映画的日乗

映画、食、人。西に東に。

「ボヘミアン・ラプソディー」監督ブライアン・シンガー at TOHOシネマズ西宮OS

www.instagram.com大ヒット大絶賛、この日も満席。

ミュージシャンの伝記モノというのは古今東西パターンがあって、無名時代→ヒット→バンドなら内輪揉め、ソロならレコード会社と軋轢→挫折、もしくはドラッグ、酒に溺れる→立ち直る→そして数年後、という図式。これに異性関係が絡む。本作では同性だが図式通りであり、取り立てて凝った構成になっている訳ではない。では何故大ヒット大絶賛かとなるとクィーンというバンドの存在が決定的にレイ・チャールズともスリー・ディグリーズとも違う、「いつもファンの側にあった」親しみやすいポピュラリティと、どこかしら歌舞伎的な艶やかさと悲哀とのない交ぜの感覚を持った特殊性にあるような気がする。だからクィーンの観客と共にあろうとする姿は丁寧に描かれている。

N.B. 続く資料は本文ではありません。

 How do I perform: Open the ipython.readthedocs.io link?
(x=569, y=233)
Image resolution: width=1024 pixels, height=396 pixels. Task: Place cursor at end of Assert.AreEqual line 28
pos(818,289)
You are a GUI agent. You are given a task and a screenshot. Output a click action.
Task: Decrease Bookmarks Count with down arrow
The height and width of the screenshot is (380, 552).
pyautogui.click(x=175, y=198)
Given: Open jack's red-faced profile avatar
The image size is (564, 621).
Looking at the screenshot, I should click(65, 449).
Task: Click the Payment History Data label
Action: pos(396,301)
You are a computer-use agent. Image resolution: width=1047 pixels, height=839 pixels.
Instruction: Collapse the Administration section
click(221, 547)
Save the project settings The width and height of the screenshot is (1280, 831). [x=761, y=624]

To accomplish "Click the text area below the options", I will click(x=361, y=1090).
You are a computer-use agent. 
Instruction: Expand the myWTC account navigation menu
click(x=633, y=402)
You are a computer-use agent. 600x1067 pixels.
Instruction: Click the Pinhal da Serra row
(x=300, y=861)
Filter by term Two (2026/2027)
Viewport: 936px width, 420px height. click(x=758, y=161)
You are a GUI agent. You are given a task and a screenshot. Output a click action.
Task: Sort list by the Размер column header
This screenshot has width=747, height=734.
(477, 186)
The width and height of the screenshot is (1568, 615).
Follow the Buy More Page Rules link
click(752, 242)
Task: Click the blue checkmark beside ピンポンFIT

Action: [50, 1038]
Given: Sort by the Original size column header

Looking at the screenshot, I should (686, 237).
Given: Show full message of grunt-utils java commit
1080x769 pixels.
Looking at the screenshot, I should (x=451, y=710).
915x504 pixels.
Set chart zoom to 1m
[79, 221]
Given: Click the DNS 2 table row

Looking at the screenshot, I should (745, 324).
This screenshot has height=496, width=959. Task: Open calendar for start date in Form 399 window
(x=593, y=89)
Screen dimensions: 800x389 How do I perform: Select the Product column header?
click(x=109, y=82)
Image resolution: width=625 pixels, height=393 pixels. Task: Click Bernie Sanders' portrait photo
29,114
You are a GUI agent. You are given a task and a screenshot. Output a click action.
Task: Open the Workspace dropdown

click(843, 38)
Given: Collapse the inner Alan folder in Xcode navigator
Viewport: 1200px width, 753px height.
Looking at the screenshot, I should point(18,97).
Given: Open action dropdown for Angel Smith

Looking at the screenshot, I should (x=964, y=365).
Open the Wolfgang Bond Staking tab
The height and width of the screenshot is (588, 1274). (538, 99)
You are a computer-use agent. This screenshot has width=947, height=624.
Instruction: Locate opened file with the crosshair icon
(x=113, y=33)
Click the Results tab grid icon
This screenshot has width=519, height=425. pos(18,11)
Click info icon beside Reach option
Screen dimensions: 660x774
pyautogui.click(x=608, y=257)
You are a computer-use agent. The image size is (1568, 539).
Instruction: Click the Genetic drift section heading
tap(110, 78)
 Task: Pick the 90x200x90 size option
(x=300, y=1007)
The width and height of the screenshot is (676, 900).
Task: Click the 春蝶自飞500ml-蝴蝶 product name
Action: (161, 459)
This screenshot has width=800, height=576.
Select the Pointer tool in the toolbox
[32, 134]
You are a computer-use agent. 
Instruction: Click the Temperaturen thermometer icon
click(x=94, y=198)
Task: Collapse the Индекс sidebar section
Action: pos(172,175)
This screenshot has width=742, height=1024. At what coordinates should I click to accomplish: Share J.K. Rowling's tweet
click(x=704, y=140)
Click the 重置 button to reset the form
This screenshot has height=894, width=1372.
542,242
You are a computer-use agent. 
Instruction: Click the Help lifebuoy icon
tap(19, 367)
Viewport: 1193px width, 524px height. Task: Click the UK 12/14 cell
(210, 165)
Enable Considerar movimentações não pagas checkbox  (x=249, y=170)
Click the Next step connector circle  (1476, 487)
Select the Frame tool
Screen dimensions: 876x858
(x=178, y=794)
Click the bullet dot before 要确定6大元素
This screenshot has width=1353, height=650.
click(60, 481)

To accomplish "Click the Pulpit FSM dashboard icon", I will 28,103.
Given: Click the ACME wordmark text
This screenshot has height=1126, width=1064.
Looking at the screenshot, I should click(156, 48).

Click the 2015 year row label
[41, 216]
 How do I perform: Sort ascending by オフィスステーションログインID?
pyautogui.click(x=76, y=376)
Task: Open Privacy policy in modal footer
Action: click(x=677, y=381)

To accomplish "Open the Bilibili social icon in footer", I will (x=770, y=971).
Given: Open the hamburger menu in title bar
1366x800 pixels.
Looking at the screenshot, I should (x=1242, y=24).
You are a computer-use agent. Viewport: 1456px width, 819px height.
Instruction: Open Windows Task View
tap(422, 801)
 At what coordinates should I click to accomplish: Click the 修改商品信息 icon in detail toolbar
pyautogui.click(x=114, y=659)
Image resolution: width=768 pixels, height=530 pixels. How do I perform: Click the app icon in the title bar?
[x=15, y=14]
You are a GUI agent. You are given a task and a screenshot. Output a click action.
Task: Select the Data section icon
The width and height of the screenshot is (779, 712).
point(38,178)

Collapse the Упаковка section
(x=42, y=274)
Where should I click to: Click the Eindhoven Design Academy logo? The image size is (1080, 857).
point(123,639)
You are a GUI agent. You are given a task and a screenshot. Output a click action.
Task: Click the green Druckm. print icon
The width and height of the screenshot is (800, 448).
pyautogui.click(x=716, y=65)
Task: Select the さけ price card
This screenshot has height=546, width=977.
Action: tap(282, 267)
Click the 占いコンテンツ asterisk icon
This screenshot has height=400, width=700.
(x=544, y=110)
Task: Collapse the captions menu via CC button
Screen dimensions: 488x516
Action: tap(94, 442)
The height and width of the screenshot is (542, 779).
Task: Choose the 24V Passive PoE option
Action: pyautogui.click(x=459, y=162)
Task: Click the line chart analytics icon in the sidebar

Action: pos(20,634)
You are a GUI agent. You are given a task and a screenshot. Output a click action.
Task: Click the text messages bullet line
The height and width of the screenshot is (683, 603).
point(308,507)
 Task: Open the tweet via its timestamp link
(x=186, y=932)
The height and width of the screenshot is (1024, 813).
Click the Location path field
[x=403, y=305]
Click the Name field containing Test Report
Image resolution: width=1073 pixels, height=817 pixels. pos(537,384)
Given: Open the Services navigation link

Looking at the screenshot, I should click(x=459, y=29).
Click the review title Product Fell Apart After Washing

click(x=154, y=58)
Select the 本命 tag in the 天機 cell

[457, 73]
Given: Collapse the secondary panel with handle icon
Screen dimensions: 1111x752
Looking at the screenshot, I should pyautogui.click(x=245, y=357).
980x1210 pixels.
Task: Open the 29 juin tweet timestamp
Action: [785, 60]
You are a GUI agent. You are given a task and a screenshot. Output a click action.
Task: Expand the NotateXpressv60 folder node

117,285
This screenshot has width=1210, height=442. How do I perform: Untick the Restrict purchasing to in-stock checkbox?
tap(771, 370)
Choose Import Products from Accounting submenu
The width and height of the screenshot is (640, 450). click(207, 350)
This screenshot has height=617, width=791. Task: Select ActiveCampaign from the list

ラミ・マレックの成り切りぶりも、本人の努力の賜物ではあるが、英米の俳優なら誰しもそのくらい死ぬ気でやる筈だ。この映画の魅力は成り切りそっくりショーという点ではない。クィーンの輝きを丸ごと捉えた音とパフォーマンスの素晴らしさなのではないか。素晴らしきオリジナルの忠実な再現である。ライブ・エイドの再現がそれに尽きていて、33年前の実際の映像を現代の最新鋭の撮影機材で捉え直すことに徹している。クィーン乃至フレディ・マーキュリーへの解釈ではなく、こんな事がありました、という歴史再現に徹している点がかえって良かったのだろう。

 佳作、もう言わんでも観に行かれるだろうがお勧め。